◆ **Task details**: Update the wood burning ovens thread between "So I want to" and "beside my deck.", inclusive, and change each "kitchen" to "restaurant".

◆ **Source text**:
BEGIN
# Wood Burning Ovens



## chefclaycollins (Jul 27, 2002)

So I want to put a wood burning oven into my kitchen and don't have a clue about them, other than actually working them. Has anyone out there ever bought one? How does it work, I mean is there like a kit that you put together, then have a contractor come and build around it or what? What brands are good if there is a kit, and if there isn't where do you find plans or whatever. I'm just starting to research this so any info is good. 

Thanks in advance!


----------



## georgeair (Jun 11, 2001)

I can't imagine cooling my kitchen well enough to make one of these practical. I have however added the project below to my long-term to-do/wishlist when I finish a patio under and beside my deck.

Brick Oven Project


----------



## pete (Oct 7, 2001)

There is a company in California, called Earthstone (they have a website), that makes wood-burning ovens. They are not cheap, and because they are so heavy, I know they must cost a fortune to ship, but they are a very realiable company. Check them out.


----------



## greg (Dec 8, 1999)

Here's a thread from one of the cheftalk members that's building his own oven: http://www.cheftalkcafe.com/forums/s...&threadid=7606


----------



## chefclaycollins (Jul 27, 2002)

Any body heard of these? I called the California Pizza Kitchen in Sacramento, CA to see where they got theirs and this is who they recommended. Also they said that if you do the brick work right around the oven it shouldn't get too much hotter in your kitchen. The good thing is that where I live it's only hot for 3 or 4 months out of the year and it snows for 5-6 months out of the year. I always wanted a wood stove in my kitchen on those snowy winter days! I'm really surprised that there is so little info on these things, but I will let you all know as I find out though, I guess. I'm going to Napa on thursday to bug a couple of people down there about them (Tra Vigna and Napa Grill) and if anything it's a good excuss to eat some awesome food!

C-YA!


----------



## greg (Dec 8, 1999)

I worked with a Woodstone oven for a little over a year. They make a great product if it's within your budget. I've worked through some slams standing in front of a Woodstone running at 600 F+ for hours on end and it never got really hot. Reaching in all the time to throw wood on the fire was a different story.


----------



## chefclaycollins (Jul 27, 2002)

WOW, the initial cost is way more than I thought it would be, BUT I think that in time it's going to be worth it $$$$$ Any one out there ever worked with an oven and remember what brand it was? Just curious.


----------



## nick (Oct 19, 2002)

I just emailed a friend who builds custom ovens for homes and restaurants a link to this thread. Perhaps he'll post tomorrow. His ovens are simple, elegant, and work.


----------



## pat manley (Oct 19, 2002)

Nick linked me to your board yesterday.
There are a variety of options for wood fired bakeoven, such as manufactured models, or hand built designs. I have had the opportunity to build a few pre-fabs, but I prefer to hand build them.
END
◆ **Extracted data**:
BEGIN
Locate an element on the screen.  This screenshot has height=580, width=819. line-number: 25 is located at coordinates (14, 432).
END
BEGIN
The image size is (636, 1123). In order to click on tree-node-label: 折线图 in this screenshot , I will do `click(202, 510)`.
END
◆ **Result**:
So I want to put a wood burning oven into my restaurant and don't have a clue about them, other than actually working them. Has anyone out there ever bought one? How does it work, I mean is there like a kit that you put together, then have a contractor come and build around it or what? What brands are good if there is a kit, and if there isn't where do you find plans or whatever. I'm just starting to research this so any info is good. 

Thanks in advance!


----------



## georgeair (Jun 11, 2001)

I can't imagine cooling my restaurant well enough to make one of these practical. I have however added the project below to my long-term to-do/wishlist when I finish a patio under and beside my deck.